# Morgentau-Tröpfchen-Feuchtigkeit....? Wie?



## pixelino (10. Juli 2003)

Hi, habe über die Suche schon einiges zum Thema Wassertropfen gefunden. Aber ich hätte gern sowas wie Morgentau auf Gegenständen (z.B. auf Gras, Fensterscheibe, Tischfläche o.ä.) Also winzige Tröpfchen-Feuchtigkeit. So in etwa wie Schweißperlen auf der Haut.
Hat jemand n Tip. Oder gibt's evtl. ein Plug, das sowas kann?

Danke, pixelino


----------



## nanda (10. Juli 2003)

Schwierig, schwierig. Letztens wollte jemand Bierschaum machen. Postings: 0.

Aber vielleicht hilft Dir das Tut hier, wenn Du ein paar Einstellungen veränderst.


----------



## pixelino (10. Juli 2003)

Danke nanda,

aber das Tut hatte ich mir schon angeguckt und damit komm ich nicht auf das, was ich mir vorstelle.

Ich frage mich, wie die Profi-Werbeleute z.B. immer diese hauchfeinen, "frischen" Tröpfchen auf Biergläsern oder auch den leichten Schweiß bei entsprechenden männlichen Models (Baccardi, Turnschuhwerbung o.ä.) hinbekommen.

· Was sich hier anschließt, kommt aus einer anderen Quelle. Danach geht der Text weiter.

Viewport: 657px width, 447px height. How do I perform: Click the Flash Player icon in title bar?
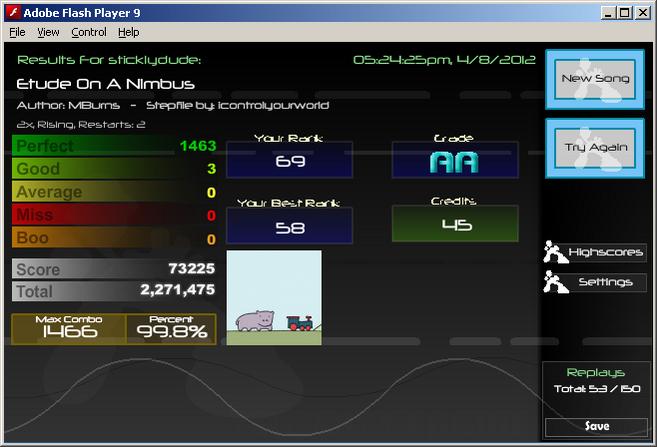click(x=13, y=12)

Na, mal sehen, ob noch jemand was weiß.


----------



## Thomas Lindner (10. Juli 2003)

Ich würde es mit einer "fertigen" Textur und Ebenenmodis probieren...

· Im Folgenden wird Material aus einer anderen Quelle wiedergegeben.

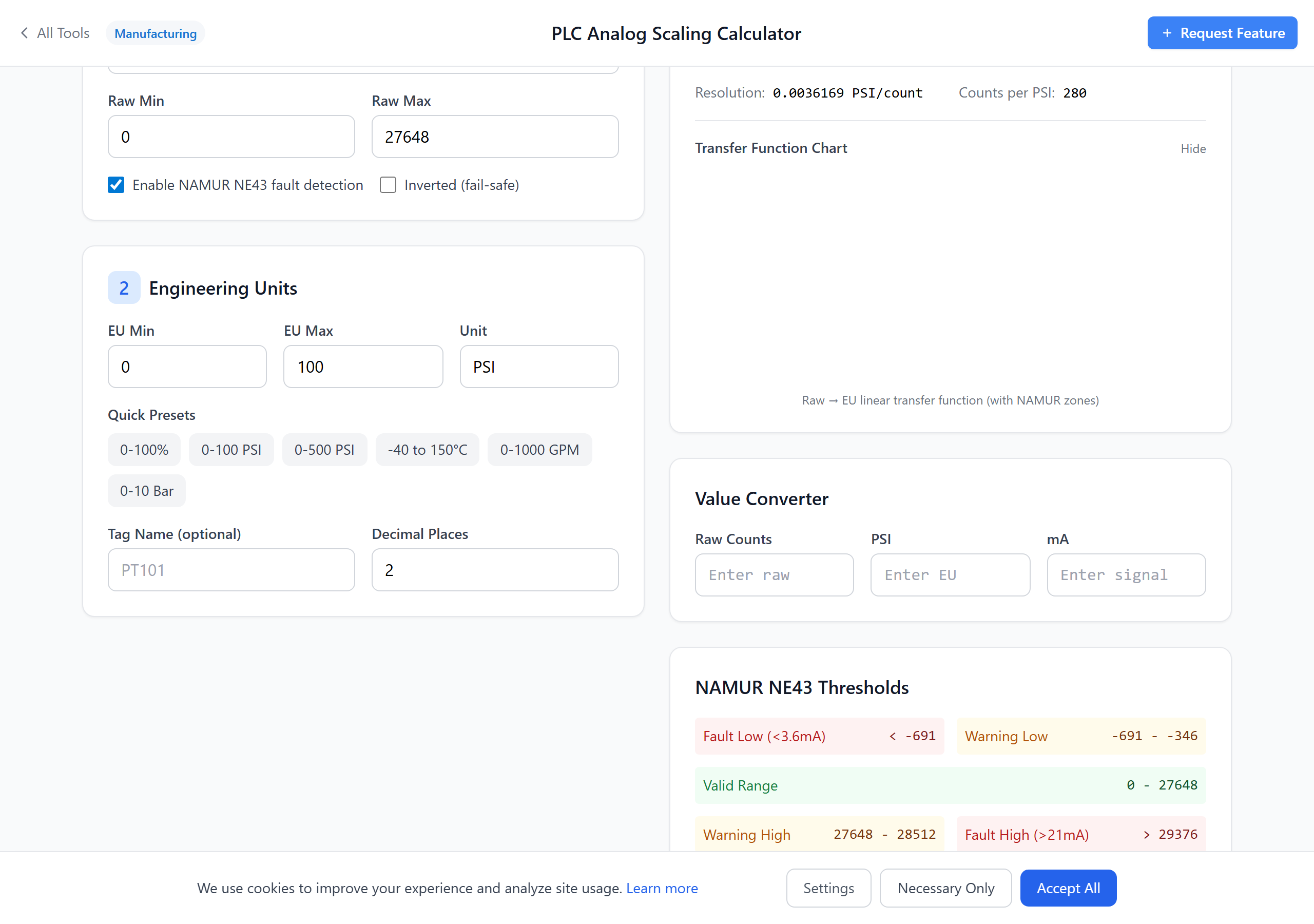Click the Decimal Places field

494,570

Agentur: Tropfen auf Glas...


----------



## Leola13 (10. Juli 2003)

Hai,

@pixelino soweit ich weiß sprühen die Werbeleute diese Tröpfchen
vor dem Fotografieren auf das Objekt.

Glycerin ??? oder so 

Ciao


----------



## nanda (11. Juli 2003)

Ich schätze mal, Du suchst etwas wie das Schwarz/Weiß-Bild in der Mitte auf der Seite hier. 

Die Reflexionen bekommst Du ja grundsätzlich mit dem von mir geposteten Tut (oder einem anderen Water Drops bzw. Droplets-Tut) hin.

Was somit im Moment fehlt ist nur ein Gedankenstoß, wie man - natürlich mit geringstem Aufwand - möglichst kleine, runde, etwas ungleichmäßige Punkte hinbekommt. Leider fällt mir hierzu im Moment nichts ein.

Aber vielleicht Thomas L., Mythos007, smallB, Royal BSE oder wie die PS-Könige alle heißen.


----------



## Martin Schaefer (11. Juli 2003)

> _Original geschrieben von Leola13 _
> *... sprühen die Werbeleute diese Tröpfchen
> vor dem Fotografieren auf das Objekt ...*



Genau so ist es. Der Eifer in Ehren, aber es muss tatsächlich nicht
Alles und Jedes immer künstlich nachgebildet werden. Auch die reale
Welt hat eine Menge hübscher Möglichkeiten und Effekte parat.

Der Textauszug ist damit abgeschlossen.